Sabena Donath: Ich habe meine jüdische Identität immer in die Jugendarbeit mit hineingebracht. Das war für mich selbstverständlich – mit allem, was dazugehört. Natürlich habe ich mit den Jugendlichen, die fast alle türkische oder marokkanische Herkunftsgeschichten hatten, Auseinandersetzungen geführt. Aber wir haben uns auch an manchen Punkten getroffen. Dass ich Jüdin bin, war auch gar nicht so vordergründig. Es war vielmehr ein Thema, ob ich als junge Frau in so einem Setting etwas sagen „darf“. Was bedeutet es für euch, dass ihr mit mir Regeln verhandeln müsst? Solche Dinge. Und da Jugendliche prinzipiell ihre Grenzen austesten, haben sie sich auch nicht gescheut, das ein oder andere Schimpfwort zu benutzen.
Der Wechsel zur Zentralwohlfahrtsstelle der Juden in Deutschland (ZWST)
Sharon Adler: Du warst von 2003 bis 2012 anfangs freie Beraterin und Seminarleiterin und dann als Projektleiterin fest bei der ZWST und dort für den Bereich Sozialabteilungen, Integration und Professionalisierung tätig. War es eine bewusste Entscheidung, in jüdischen Settings zu arbeiten?
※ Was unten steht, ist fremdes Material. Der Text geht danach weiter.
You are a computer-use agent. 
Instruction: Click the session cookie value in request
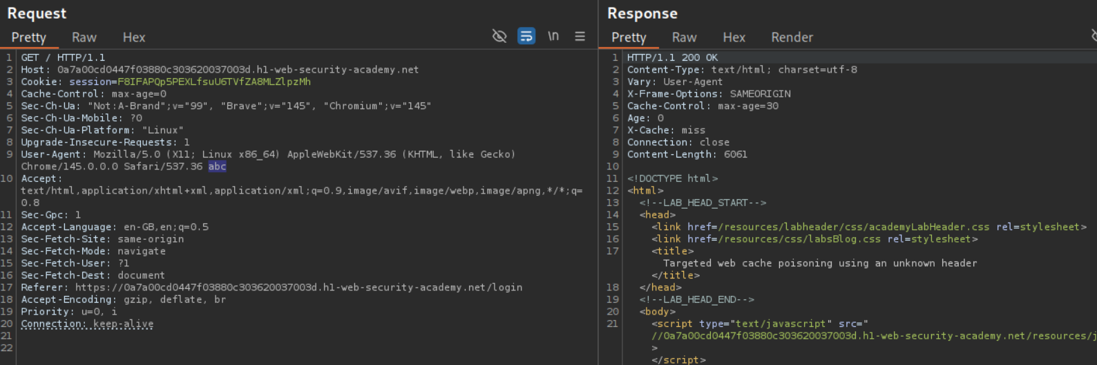(213, 82)
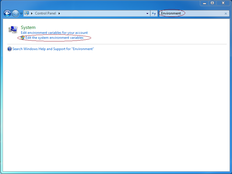Minimize the Control Panel window
Image resolution: width=232 pixels, height=174 pixels.
pyautogui.click(x=205, y=3)
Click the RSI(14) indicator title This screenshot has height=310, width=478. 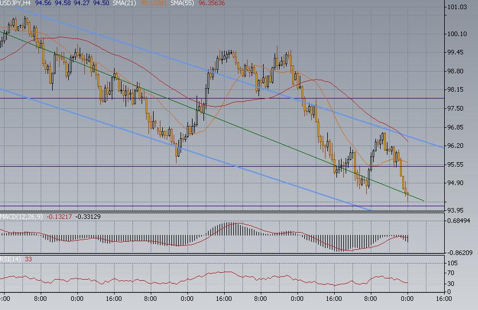(x=11, y=260)
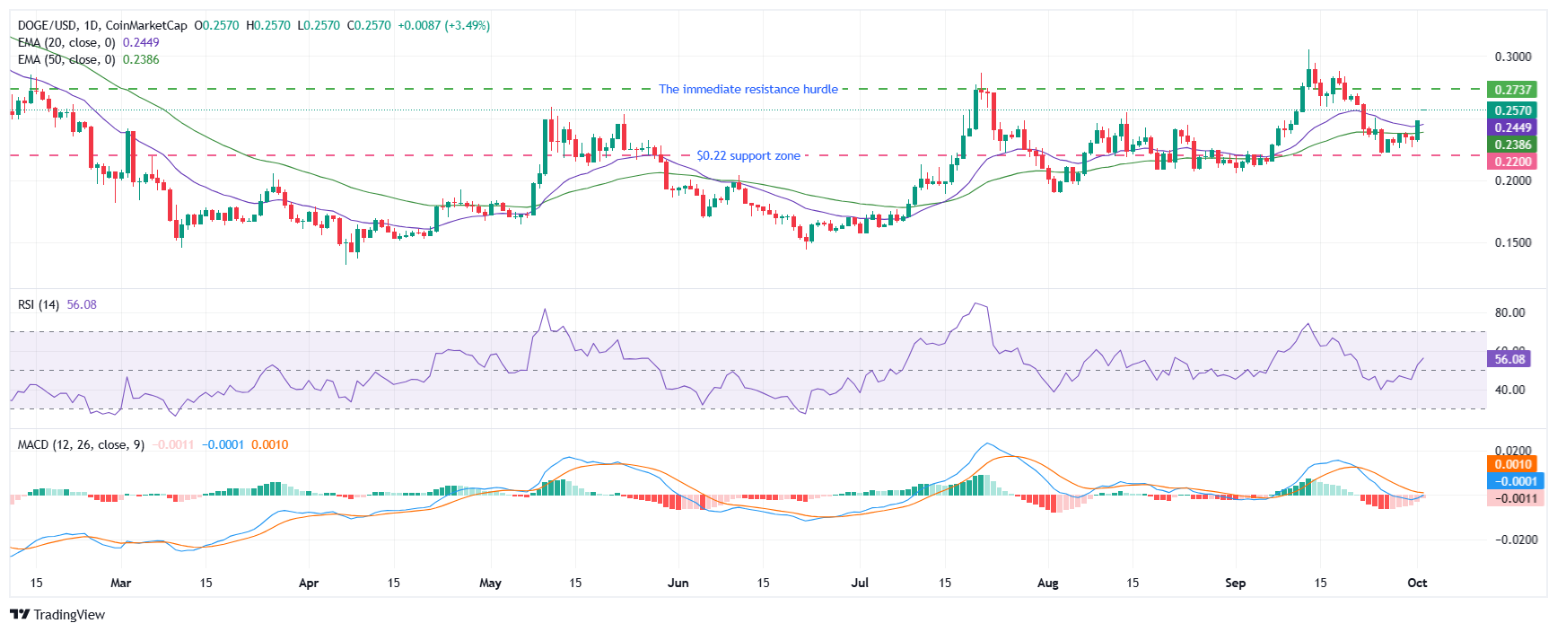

Sabena Donath: Ich habe die offene Jugendarbeit ganz bewusst verlassen. Das ist ein sehr zehrender und anstrengender Beruf, der bis in die späten Abendstunden geht. Ich hatte mich auf das Thema gesellschaftliche Teilhabe und Gewalt spezialisiert, habe lange in der Gewaltforschung gearbeitet und bin über die freien Tätigkeiten wie die Lehre an der Fachhochschule Frankfurt, der Moderation von Panels und der sogenannten interkulturellen Konfliktvermittlung – so hieß das damals noch in den frühen Nullerjahren – zur ZWST gekommen. Paulette Weber von der ZWST hat mich sozusagen entdeckt, als sie mich auf einem Panel in der Jugendbegegnungsstätte Anne Frank als Moderatorin gesehen hat. Sie lud mich in die ZWST ein und stellte mich dort dem damaligen Direktor Beni Bloch sel. A. vor. Ich weiß noch, dass sie begeistert erklärte, ich sei „eine von ihnen“, dass ich „alles können würde“ und dass sie mich „jetzt holen würden“. Das war ein schöner Moment. Und so bin ich nach und nach professionell in die jüdische Welt eingestiegen. Es war wie eine Fügung. Es gab noch einen weiteren Schritt. Ich habe gemeinsam mit Dalia Moneta, der ehemaligen Leiterin der Sozialabteilung der Jüdischen Gemeinde, ein Ehrenamtsprojekt für die Sozialabteilung aufgebaut. Kurze Zeit später hat mir Beni Bloch eine feste Stelle bei einem EU-geförderten Drittmittelprojekt angeboten, wodurch die Hauptberuflichkeit in einer jüdischen Institution begann.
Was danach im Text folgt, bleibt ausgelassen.